I started getting the error:
The server principal “server” is not able to access the database “DBName” under the current security context.
This occurred after recreating a database and trying to run a stored procedure. It’s obviously a security error; but it appeared that the security was sufficient to execute the SP in question.
The first thing I came across was this:
SELECT USER_NAME(P.GRANTEE_PRINCIPAL_ID) AS PRINCIPAL_NAME, DP.PRINCIPAL_ID, DP.TYPE_DESC AS PRINCIPAL_TYPE_DESC, P.CLASS_DESC, OBJECT_NAME(P.MAJOR_ID) AS OBJECT_NAME, P.PERMISSION_NAME, P.STATE_DESC AS PERMISSION_STATE_DESC FROM SYS.DATABASE_PERMISSIONS P INNER JOIN SYS.DATABASE_PRINCIPALS DP ON P.GRANTEE_PRINCIPAL_ID = DP.PRINCIPAL_ID WHERE P.STATE_DESC = 'DENY'
That showed nothing; i.e. there was no explicit “deny”.

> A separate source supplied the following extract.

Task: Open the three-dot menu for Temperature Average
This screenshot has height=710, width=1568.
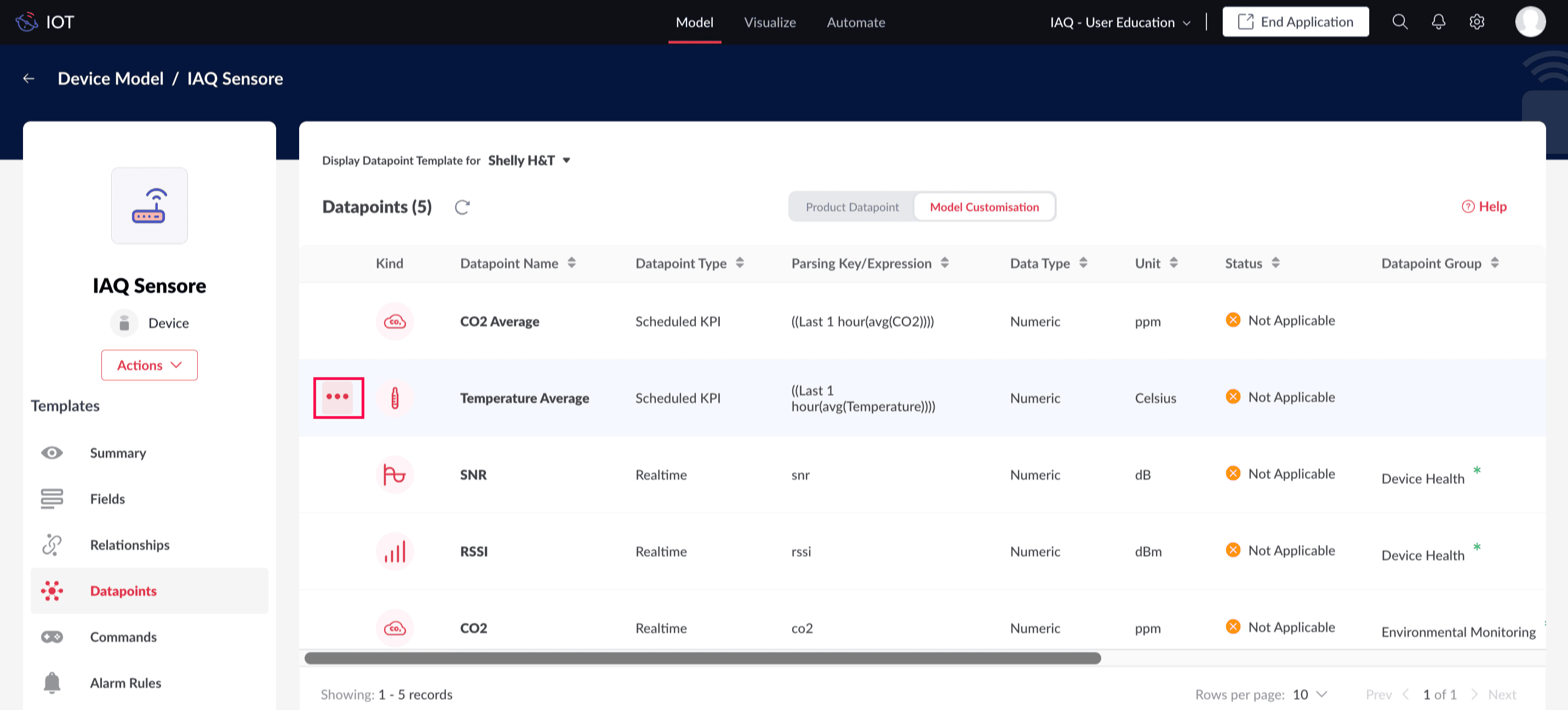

Next, I came across something that suggested using the following to explicitly grant connect to the current user:
use msdb grant connect to [domaincurrentuser]
Again, this didn’t work for me.
I then came across a raft of suggestions to do the following:
1. Log in with Microsoft SQL Server Management Studio and click OK when the error appears.
2. Press F7 to open Object Explorer Details.
3. Right click on the column header at the top of the new window and uncheck Collation
4. In the left column, right-click Databases and click Refresh
5. Find your database and click the + sign to expand it.
It didn’t work (and I couldn’t really work out why it would); but based on the quantity of suggestions and positive response – try it).
Try running the SP as “sa”. If it still doesn’t work then:
ALTER DATABASE DBName SET TRUSTWORTHY ON sp_changedbowner 'sa'
If you’re still reading then you may be in the same boat as me; try this:
Attempt 5 – success
USE DBName GO EXECUTE sp_grantdbaccess guest /* REVOKE CONNECT FROM guest GO */
This WORKED, and I didn’t know why. Firstly, if this IS your problem; don’t leave guest enabled – it’s a LARGE security hole. What it likely means is that your SP is executing as a user that may not exist in your DB. Have a look for a command such as the following somewhere in the SQL:
EXECUTE AS 'SomeUser'
Where ‘SomeUser’ isn’t in your DB. The reason that enabling ‘Guest’ works is that it acts as a fallback; if you try to do something as a user with no permission, it will use Guest if it can’t execute.